Get plenty of sleep. Eat a healthy breakfast. Every spring, school children are sent home with these directives to help them score well on standardized tests. Fears of their children being held back or failing to meet graduation requirements can send parents into a panic.

Teachers and school administrators also feel the pressure for students to post high test scores. A provision of No Child Left Behind requires schools to report adequate yearly progress based on those scores. If the school does not meet AYP standards in consecutive years, schools can be forced to transfer students, replace teachers or be completely reorganized.

What might surprise many is that people at the state level also feel pressure when it comes to high stakes testing. States spend a great deal of time and money creating the tests, but a team of educational researchers including Karen Samuelsen of the University of Georgia’s College of Education has discovered that many people at the state level feel unsure about how to validate the tests they are developing.
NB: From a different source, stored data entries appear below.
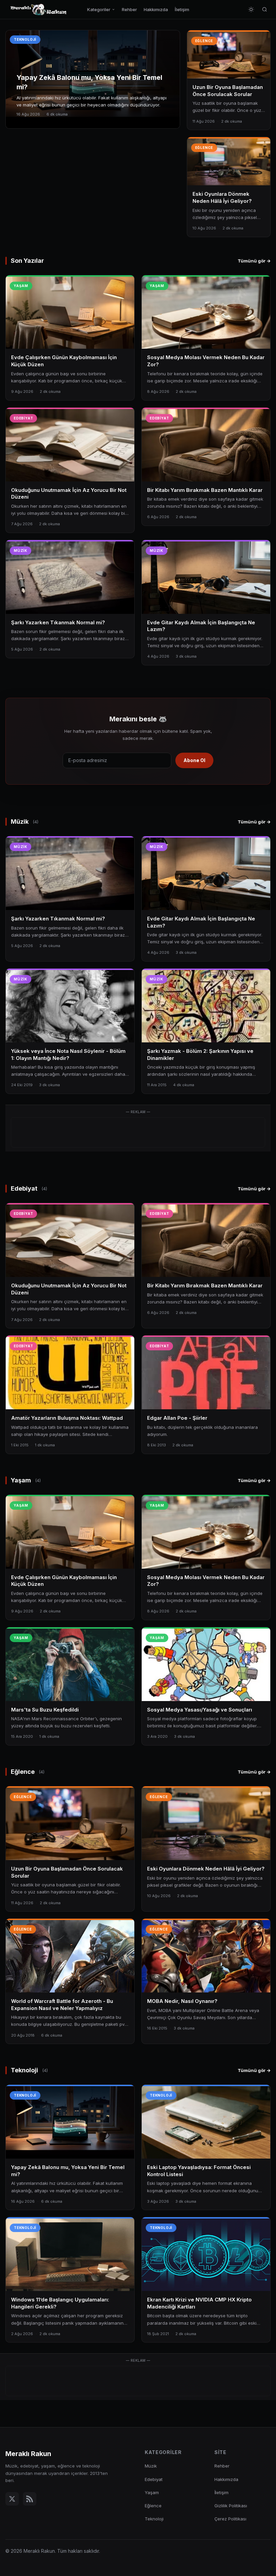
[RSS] (29, 2499)
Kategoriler (98, 9)
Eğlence (153, 2505)
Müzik (151, 2466)
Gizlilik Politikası (230, 2505)
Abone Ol (194, 760)
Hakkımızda (156, 9)
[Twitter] (12, 2499)
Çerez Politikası (230, 2518)
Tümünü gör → (254, 260)
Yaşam (152, 2492)
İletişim (182, 9)
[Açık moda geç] (251, 9)
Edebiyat (154, 2479)
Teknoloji (154, 2518)
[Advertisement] (138, 1133)
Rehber (129, 9)
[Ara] (264, 9)
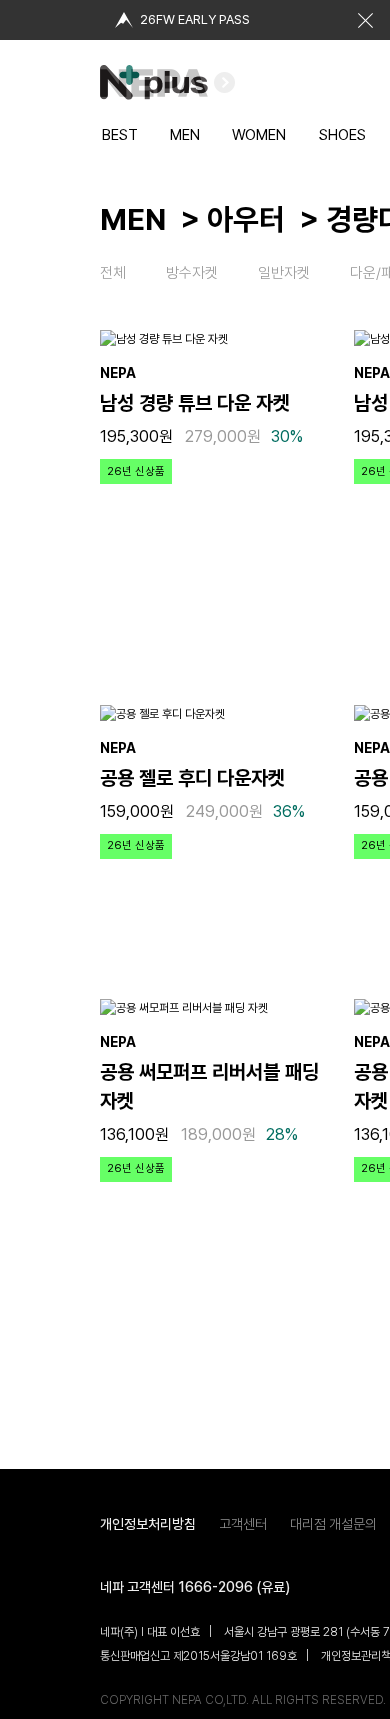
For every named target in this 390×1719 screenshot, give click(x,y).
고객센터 (243, 1524)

“Ensuring that a test is fair is a lot more complicated than people might think,” said Samuelsen, an assistant professor in the department of educational psychology and instructional technology.

Samuelsen and Robert Lissitz, a professor of education and director of the Maryland Assessment Research Center for Education Success at the University of Maryland, have created a framework with a new vocabulary and a new way of thinking about validity that makes the validation of educational assessments a less daunting task.

The results of their work were featured in Educational Researcher, the official journal of the American Educational Research Association. The article is followed by commentary from well-known scholars in the field of measurement with Lissitz and Samuelsen’s response to the comments. Comments on the article vary from total agreement or disagreement to some even expanding Lissitz and Samuelen’s framework.

Their article has raised controversy because some experts in the field view it as an attack on renowned psychometrician Samuel J. Messick. His work at the Educational Testing Service examining construct validity is the basis for the testing standards of the National Council on Measurement in Education, American Educational Research Association and American Psychological Association. While Lissitz and Samuelsen believe in Messick’s insistence on a variety of sources of validity evidence, conversations with those in state and local education showed Messick’s unitary theory of validity left them puzzled as to how to provide that evidence.

Samuelsen says she has received only positive feedback since the article was published. State governments have found the new framework useful, and others in educational measurement have reported that it has informed their decision making. Those working in the area of classroom assessment have also shown interest in how to help teachers better understand the validation process. Samuelsen is hopeful that their framework will continue to be adapted by others, with input from those on the front lines of educational assessment.